The sensor is not needed at all with analog meters, the sensor is still a design in progress.  The meter base is stated by City Light SCL to be owned by the property owner.  If a fire occurs at the meter site, the homeowner becomes responsible.  Utility companies in California and Nevada have actually removed melted meters before an fire investigation was completed.  This is documented testimony under oath by insurance property examiners.   
This group:  California Council on Science and Technology, 2011, is funded by the wireless industry, not independent scientific researchers. 
Many are already familiar with City Light's stated position.  Smart meters have not been in use for more than a decade.  Those in the past were not two way wireless meters subject to more problems.  Smart meters have a known life span of 5 to 9 years only and are then subject to being replaced.   

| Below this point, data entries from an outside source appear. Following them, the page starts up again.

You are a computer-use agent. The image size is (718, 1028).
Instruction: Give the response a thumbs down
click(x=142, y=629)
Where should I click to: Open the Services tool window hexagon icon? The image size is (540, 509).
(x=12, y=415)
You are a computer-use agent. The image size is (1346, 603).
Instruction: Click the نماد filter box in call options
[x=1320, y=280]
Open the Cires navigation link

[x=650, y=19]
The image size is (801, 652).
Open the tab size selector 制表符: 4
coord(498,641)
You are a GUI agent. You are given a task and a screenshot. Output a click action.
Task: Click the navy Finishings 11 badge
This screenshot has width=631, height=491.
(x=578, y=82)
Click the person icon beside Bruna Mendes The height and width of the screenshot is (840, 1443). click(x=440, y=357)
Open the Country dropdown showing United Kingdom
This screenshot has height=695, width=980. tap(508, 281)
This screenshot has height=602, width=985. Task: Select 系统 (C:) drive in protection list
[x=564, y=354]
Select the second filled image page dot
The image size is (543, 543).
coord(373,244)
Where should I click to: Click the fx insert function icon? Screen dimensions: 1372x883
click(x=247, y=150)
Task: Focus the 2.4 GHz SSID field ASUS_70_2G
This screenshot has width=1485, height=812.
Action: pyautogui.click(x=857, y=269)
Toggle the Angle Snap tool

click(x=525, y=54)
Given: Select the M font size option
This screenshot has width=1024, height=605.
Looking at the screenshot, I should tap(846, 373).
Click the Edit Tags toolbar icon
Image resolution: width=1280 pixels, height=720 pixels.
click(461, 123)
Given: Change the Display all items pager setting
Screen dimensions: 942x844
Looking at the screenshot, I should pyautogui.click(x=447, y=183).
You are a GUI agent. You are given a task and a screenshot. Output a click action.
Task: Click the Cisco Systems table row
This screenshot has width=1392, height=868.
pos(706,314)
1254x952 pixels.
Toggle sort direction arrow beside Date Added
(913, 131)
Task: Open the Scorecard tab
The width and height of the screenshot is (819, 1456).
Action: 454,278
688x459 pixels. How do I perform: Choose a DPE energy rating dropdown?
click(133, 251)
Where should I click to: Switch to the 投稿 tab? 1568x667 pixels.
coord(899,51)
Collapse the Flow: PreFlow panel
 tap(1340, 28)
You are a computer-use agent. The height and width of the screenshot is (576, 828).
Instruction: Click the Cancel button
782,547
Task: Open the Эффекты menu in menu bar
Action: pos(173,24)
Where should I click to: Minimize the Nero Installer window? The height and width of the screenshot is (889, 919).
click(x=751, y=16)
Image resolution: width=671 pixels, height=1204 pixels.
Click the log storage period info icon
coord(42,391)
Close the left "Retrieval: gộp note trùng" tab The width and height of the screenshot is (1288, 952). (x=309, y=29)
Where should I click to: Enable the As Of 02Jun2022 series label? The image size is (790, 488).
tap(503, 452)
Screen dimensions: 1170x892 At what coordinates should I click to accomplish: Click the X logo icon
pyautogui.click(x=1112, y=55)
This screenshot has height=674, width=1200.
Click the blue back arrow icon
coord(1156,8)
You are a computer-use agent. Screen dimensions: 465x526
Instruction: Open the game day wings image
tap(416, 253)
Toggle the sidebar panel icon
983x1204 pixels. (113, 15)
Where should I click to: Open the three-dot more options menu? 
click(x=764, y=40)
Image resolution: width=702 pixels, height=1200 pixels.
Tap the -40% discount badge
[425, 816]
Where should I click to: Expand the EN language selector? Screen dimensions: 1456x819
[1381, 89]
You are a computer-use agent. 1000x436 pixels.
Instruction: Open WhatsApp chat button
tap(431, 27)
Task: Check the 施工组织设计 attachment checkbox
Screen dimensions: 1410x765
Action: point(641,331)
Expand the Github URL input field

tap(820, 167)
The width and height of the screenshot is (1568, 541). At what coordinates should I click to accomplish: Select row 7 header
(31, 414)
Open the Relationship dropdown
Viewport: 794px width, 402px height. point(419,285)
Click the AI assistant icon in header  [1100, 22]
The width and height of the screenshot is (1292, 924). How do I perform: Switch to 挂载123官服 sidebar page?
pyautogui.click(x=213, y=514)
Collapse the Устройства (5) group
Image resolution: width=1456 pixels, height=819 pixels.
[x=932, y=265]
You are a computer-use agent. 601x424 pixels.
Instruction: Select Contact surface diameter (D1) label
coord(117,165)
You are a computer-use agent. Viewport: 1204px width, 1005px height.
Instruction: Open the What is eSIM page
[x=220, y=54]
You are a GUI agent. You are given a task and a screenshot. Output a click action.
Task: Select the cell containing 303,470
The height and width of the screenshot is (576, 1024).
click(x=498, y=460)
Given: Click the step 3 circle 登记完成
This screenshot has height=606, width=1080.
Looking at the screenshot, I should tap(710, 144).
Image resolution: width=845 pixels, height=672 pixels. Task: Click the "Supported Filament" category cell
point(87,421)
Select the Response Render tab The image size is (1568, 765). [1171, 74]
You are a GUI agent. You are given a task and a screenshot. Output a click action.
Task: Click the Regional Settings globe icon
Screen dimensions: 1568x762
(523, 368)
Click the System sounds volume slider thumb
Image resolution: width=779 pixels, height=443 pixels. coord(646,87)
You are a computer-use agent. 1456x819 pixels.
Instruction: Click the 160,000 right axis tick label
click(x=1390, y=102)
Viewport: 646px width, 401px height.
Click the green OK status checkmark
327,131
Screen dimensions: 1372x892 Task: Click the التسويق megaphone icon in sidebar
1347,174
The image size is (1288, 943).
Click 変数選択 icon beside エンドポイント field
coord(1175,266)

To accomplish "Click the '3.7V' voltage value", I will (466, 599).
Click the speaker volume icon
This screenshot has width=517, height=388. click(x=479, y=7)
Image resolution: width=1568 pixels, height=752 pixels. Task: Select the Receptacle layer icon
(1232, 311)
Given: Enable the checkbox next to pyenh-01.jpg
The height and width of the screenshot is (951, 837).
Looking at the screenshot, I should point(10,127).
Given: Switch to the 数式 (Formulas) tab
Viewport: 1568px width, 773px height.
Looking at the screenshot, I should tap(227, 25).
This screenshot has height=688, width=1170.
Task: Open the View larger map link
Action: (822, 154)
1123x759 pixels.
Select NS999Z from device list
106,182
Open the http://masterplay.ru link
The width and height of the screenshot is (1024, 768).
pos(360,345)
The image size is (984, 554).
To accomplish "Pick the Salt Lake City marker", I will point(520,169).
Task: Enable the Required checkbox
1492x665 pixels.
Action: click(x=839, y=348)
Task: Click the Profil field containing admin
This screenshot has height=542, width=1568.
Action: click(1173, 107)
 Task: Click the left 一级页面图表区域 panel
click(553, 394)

However the cost benefit analysis used by utilities to create the budget for approval by city councils, uses a cost figure based on a 15 year life span for smart meters and no smart meter system has lasted that long.  Cost overruns have commonly occurred throughout the US after AMI systems are installed -- the costs are past on to you - the rate payer.  Encryption experts have already stated that these AMI systems are hackable, so if you believe the data is not subject to be hacked, then you need to do more research in this area yourself and view various  cases where cybersecurity breaches have occurred.  
City Light is basically repeating the industry spin used for several years now while other researchers  in England, Europe, and the US, have discussed the downside of this technology.  There is a lot of money to be made with these wireless meter systems and where that occurs, the science and policy really becomes colored and distorted.